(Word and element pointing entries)

----

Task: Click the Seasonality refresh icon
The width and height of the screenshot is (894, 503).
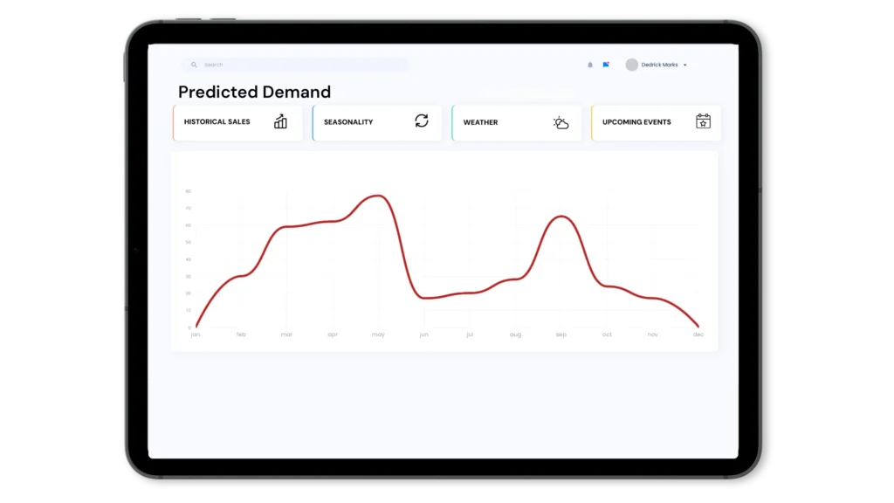Action: 422,122
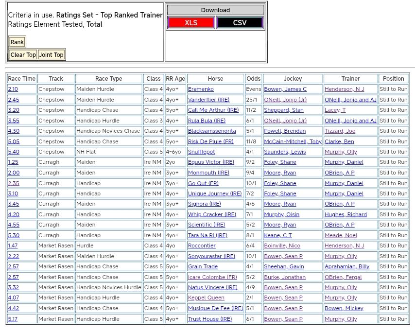The width and height of the screenshot is (415, 333).
Task: View jockey Bowen, James C link
Action: pos(285,89)

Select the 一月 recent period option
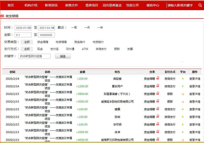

----

WRITTEN INSTRUCTION = Transcribe all of the rows above word for word, leaving out the pictures.

FULL OUTPUT =
Task: Click the Seasonality refresh icon
The width and height of the screenshot is (894, 503).
Action: 422,122
The width and height of the screenshot is (415, 333).
Task: View jockey Bowen, James C link
Action: pos(285,89)

Select the 一月 recent period option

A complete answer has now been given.